> **Exercise instructions**
Copy the records below line for line, without changing anything.

====

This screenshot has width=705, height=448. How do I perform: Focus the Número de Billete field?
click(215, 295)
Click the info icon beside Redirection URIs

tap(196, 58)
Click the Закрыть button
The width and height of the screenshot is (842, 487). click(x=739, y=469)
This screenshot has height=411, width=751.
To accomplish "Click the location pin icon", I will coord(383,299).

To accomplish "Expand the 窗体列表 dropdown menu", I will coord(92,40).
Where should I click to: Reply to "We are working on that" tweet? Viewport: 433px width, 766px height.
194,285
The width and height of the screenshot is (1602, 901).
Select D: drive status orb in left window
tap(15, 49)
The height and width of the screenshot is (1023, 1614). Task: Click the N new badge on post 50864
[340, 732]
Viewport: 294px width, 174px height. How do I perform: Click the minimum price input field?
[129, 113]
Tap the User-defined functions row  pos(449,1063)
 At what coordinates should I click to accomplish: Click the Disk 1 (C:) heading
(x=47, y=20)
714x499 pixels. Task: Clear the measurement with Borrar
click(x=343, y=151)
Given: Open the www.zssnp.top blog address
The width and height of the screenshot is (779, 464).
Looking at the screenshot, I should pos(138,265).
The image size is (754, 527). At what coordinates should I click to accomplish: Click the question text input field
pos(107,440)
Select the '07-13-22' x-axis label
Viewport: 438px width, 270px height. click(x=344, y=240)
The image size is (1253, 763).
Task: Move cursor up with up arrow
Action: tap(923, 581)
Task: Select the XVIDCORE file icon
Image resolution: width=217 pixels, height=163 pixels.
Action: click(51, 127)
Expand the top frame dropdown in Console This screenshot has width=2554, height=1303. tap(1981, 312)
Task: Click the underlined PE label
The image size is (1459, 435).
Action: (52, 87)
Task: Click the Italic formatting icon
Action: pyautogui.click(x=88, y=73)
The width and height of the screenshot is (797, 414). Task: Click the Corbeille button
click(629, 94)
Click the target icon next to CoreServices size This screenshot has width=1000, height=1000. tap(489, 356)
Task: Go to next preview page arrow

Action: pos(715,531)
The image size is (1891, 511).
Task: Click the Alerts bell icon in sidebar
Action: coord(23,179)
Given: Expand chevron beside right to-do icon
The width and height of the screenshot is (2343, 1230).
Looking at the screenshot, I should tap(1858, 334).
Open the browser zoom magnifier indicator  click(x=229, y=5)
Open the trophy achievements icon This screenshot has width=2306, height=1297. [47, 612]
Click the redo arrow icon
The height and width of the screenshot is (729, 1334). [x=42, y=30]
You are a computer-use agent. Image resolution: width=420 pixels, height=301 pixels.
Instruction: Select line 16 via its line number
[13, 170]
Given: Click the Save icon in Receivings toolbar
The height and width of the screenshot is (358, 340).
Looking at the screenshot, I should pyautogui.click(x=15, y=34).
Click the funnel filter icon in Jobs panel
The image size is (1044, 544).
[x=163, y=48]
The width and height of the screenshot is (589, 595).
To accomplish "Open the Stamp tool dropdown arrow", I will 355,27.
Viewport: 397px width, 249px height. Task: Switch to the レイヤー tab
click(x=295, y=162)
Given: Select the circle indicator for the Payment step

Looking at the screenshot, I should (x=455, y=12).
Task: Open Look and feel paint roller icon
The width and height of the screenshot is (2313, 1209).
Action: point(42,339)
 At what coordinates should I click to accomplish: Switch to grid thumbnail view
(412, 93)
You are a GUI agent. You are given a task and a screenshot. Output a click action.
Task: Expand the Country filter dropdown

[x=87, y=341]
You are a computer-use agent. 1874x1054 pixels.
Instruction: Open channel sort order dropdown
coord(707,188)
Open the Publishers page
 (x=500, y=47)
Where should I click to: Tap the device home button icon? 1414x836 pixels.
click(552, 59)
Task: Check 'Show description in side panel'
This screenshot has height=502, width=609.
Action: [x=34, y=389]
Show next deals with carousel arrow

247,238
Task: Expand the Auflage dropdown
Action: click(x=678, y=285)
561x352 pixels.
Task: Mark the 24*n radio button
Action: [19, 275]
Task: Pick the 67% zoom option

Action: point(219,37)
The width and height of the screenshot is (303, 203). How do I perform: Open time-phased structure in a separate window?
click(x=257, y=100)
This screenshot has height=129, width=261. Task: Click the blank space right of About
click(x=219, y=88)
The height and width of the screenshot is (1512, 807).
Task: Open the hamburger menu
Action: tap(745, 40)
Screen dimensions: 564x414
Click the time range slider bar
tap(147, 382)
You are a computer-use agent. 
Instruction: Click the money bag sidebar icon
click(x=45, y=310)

====

> **Reply to the task**
This screenshot has width=705, height=448. How do I perform: Focus the Número de Billete field?
click(215, 295)
Click the info icon beside Redirection URIs

tap(196, 58)
Click the Закрыть button
The width and height of the screenshot is (842, 487). click(x=739, y=469)
This screenshot has height=411, width=751.
To accomplish "Click the location pin icon", I will coord(383,299).

To accomplish "Expand the 窗体列表 dropdown menu", I will coord(92,40).
Where should I click to: Reply to "We are working on that" tweet? Viewport: 433px width, 766px height.
194,285
The width and height of the screenshot is (1602, 901).
Select D: drive status orb in left window
tap(15, 49)
The height and width of the screenshot is (1023, 1614). Task: Click the N new badge on post 50864
[340, 732]
Viewport: 294px width, 174px height. How do I perform: Click the minimum price input field?
[129, 113]
Tap the User-defined functions row  pos(449,1063)
 At what coordinates should I click to accomplish: Click the Disk 1 (C:) heading
(x=47, y=20)
714x499 pixels. Task: Clear the measurement with Borrar
click(x=343, y=151)
Given: Open the www.zssnp.top blog address
The width and height of the screenshot is (779, 464).
Looking at the screenshot, I should pos(138,265).
The image size is (754, 527). At what coordinates should I click to accomplish: Click the question text input field
pos(107,440)
Select the '07-13-22' x-axis label
Viewport: 438px width, 270px height. click(x=344, y=240)
The image size is (1253, 763).
Task: Move cursor up with up arrow
Action: tap(923, 581)
Task: Select the XVIDCORE file icon
Image resolution: width=217 pixels, height=163 pixels.
Action: click(51, 127)
Expand the top frame dropdown in Console This screenshot has width=2554, height=1303. tap(1981, 312)
Task: Click the underlined PE label
The image size is (1459, 435).
Action: (52, 87)
Task: Click the Italic formatting icon
Action: pyautogui.click(x=88, y=73)
The width and height of the screenshot is (797, 414). Task: Click the Corbeille button
click(629, 94)
Click the target icon next to CoreServices size This screenshot has width=1000, height=1000. tap(489, 356)
Task: Go to next preview page arrow

Action: pos(715,531)
The image size is (1891, 511).
Task: Click the Alerts bell icon in sidebar
Action: coord(23,179)
Given: Expand chevron beside right to-do icon
The width and height of the screenshot is (2343, 1230).
Looking at the screenshot, I should tap(1858, 334).
Open the browser zoom magnifier indicator  click(x=229, y=5)
Open the trophy achievements icon This screenshot has width=2306, height=1297. [47, 612]
Click the redo arrow icon
The height and width of the screenshot is (729, 1334). [x=42, y=30]
You are a computer-use agent. Image resolution: width=420 pixels, height=301 pixels.
Instruction: Select line 16 via its line number
[13, 170]
Given: Click the Save icon in Receivings toolbar
The height and width of the screenshot is (358, 340).
Looking at the screenshot, I should pyautogui.click(x=15, y=34).
Click the funnel filter icon in Jobs panel
The image size is (1044, 544).
[x=163, y=48]
The width and height of the screenshot is (589, 595).
To accomplish "Open the Stamp tool dropdown arrow", I will 355,27.
Viewport: 397px width, 249px height. Task: Switch to the レイヤー tab
click(x=295, y=162)
Given: Select the circle indicator for the Payment step

Looking at the screenshot, I should (x=455, y=12).
Task: Open Look and feel paint roller icon
The width and height of the screenshot is (2313, 1209).
Action: point(42,339)
 At what coordinates should I click to accomplish: Switch to grid thumbnail view
(412, 93)
You are a GUI agent. You are given a task and a screenshot. Output a click action.
Task: Expand the Country filter dropdown

[x=87, y=341]
You are a computer-use agent. 1874x1054 pixels.
Instruction: Open channel sort order dropdown
coord(707,188)
Open the Publishers page
 (x=500, y=47)
Where should I click to: Tap the device home button icon? 1414x836 pixels.
click(552, 59)
Task: Check 'Show description in side panel'
This screenshot has height=502, width=609.
Action: [x=34, y=389]
Show next deals with carousel arrow

247,238
Task: Expand the Auflage dropdown
Action: click(x=678, y=285)
561x352 pixels.
Task: Mark the 24*n radio button
Action: [19, 275]
Task: Pick the 67% zoom option

Action: point(219,37)
The width and height of the screenshot is (303, 203). How do I perform: Open time-phased structure in a separate window?
click(x=257, y=100)
This screenshot has height=129, width=261. Task: Click the blank space right of About
click(x=219, y=88)
The height and width of the screenshot is (1512, 807).
Task: Open the hamburger menu
Action: tap(745, 40)
Screen dimensions: 564x414
Click the time range slider bar
tap(147, 382)
You are a computer-use agent. 
Instruction: Click the money bag sidebar icon
click(x=45, y=310)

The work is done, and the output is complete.